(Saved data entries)
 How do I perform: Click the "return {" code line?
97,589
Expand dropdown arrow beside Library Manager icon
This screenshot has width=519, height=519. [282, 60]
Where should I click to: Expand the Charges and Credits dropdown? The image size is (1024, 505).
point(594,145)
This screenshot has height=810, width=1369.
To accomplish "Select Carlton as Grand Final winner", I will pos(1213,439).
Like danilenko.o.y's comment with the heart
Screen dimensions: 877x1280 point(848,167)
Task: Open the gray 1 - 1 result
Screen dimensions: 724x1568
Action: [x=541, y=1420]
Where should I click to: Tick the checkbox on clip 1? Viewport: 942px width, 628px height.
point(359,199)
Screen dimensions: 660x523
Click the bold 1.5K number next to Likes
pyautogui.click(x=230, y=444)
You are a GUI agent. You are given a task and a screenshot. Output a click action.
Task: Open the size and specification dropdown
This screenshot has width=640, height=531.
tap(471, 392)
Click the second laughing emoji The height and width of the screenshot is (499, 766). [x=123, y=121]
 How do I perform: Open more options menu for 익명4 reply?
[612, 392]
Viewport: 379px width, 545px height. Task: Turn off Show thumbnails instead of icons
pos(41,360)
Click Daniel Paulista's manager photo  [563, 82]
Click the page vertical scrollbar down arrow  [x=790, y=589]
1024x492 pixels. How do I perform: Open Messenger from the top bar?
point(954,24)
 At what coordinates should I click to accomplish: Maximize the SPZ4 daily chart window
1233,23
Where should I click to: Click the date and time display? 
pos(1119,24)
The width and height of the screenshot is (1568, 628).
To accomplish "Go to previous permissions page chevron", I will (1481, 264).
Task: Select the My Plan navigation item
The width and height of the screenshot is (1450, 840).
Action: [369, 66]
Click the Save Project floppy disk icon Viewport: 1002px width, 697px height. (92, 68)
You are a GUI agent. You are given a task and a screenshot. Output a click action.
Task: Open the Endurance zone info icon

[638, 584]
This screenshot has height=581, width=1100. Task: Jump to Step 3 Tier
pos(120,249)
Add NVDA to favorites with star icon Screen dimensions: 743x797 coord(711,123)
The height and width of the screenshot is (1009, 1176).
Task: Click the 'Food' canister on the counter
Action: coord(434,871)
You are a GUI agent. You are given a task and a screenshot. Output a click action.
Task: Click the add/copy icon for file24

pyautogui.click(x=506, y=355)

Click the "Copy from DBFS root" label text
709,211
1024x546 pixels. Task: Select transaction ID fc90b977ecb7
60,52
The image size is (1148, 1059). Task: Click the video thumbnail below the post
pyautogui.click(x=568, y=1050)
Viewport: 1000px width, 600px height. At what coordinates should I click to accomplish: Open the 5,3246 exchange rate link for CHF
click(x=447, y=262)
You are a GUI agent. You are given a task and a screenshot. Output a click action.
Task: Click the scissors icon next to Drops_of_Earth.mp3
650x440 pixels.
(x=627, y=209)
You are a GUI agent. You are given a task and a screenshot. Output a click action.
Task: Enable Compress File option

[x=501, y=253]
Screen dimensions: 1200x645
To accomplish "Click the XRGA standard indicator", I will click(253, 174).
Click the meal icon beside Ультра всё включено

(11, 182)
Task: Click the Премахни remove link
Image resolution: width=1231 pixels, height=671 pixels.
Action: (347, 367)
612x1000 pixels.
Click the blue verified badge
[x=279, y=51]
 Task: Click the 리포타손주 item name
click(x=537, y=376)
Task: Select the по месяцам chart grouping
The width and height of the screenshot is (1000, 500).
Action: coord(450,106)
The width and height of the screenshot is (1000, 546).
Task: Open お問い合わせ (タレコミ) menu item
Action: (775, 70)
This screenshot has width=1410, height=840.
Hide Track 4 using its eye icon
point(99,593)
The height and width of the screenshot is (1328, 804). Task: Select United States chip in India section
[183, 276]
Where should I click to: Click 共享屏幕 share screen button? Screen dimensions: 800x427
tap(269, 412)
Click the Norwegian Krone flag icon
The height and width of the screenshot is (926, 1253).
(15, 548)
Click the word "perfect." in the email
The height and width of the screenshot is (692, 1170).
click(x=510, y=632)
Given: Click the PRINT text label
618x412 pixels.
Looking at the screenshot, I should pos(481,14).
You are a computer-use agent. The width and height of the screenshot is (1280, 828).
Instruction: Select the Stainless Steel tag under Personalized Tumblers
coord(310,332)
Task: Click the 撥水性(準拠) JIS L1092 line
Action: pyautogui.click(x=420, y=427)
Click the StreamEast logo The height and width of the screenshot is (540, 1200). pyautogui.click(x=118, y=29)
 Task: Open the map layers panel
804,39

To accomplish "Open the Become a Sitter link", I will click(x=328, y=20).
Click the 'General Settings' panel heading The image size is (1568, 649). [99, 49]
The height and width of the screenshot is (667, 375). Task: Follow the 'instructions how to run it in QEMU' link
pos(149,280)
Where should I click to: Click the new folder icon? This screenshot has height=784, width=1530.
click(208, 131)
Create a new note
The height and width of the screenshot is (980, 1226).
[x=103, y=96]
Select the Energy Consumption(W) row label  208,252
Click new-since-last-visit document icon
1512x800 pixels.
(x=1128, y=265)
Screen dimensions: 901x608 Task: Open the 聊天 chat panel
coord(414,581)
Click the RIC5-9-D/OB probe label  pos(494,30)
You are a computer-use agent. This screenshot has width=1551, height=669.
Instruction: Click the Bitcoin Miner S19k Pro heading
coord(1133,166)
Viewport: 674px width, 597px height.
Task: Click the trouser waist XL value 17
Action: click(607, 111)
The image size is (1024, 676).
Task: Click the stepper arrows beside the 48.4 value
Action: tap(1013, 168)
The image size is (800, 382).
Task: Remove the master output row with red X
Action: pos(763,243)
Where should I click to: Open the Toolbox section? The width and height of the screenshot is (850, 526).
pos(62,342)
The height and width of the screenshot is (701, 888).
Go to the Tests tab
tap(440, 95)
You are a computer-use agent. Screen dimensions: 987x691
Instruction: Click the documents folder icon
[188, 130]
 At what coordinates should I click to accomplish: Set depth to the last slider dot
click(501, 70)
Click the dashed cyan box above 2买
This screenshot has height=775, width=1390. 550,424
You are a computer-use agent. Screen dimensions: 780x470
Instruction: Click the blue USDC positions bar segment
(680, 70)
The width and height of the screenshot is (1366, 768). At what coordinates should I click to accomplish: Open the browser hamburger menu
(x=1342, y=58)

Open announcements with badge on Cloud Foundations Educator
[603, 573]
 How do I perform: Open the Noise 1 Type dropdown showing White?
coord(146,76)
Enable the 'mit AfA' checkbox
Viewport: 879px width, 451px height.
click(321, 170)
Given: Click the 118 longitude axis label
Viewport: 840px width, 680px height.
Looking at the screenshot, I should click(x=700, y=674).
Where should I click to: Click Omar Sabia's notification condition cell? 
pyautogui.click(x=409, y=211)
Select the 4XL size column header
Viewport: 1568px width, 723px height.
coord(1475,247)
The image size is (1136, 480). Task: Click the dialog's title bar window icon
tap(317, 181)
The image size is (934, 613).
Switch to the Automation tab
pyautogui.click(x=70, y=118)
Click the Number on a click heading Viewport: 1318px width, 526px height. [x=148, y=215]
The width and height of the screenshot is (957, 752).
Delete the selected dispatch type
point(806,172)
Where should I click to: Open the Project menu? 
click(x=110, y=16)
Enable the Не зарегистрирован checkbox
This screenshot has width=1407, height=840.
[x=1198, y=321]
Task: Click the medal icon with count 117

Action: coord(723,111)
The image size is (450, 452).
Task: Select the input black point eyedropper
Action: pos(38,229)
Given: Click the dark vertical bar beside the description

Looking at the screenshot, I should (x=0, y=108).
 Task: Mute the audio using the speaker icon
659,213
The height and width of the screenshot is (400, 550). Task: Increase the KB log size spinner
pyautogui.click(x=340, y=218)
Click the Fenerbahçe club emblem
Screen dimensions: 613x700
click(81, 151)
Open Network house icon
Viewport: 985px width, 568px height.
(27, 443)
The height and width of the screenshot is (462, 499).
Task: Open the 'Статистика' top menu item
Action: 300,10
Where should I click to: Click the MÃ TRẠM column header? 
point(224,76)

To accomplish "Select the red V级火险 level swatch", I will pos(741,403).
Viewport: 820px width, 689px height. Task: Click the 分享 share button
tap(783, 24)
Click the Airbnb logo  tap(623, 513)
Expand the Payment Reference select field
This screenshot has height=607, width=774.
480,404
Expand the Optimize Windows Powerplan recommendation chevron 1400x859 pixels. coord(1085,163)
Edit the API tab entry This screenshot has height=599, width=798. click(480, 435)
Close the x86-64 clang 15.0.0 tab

§ **What you need to do**: The answer must be every line from the records above that contains the word "chevron", copied in full.

§ **Exercise result**:
To accomplish "Go to previous permissions page chevron", I will (1481, 264).
Expand the Optimize Windows Powerplan recommendation chevron 1400x859 pixels. coord(1085,163)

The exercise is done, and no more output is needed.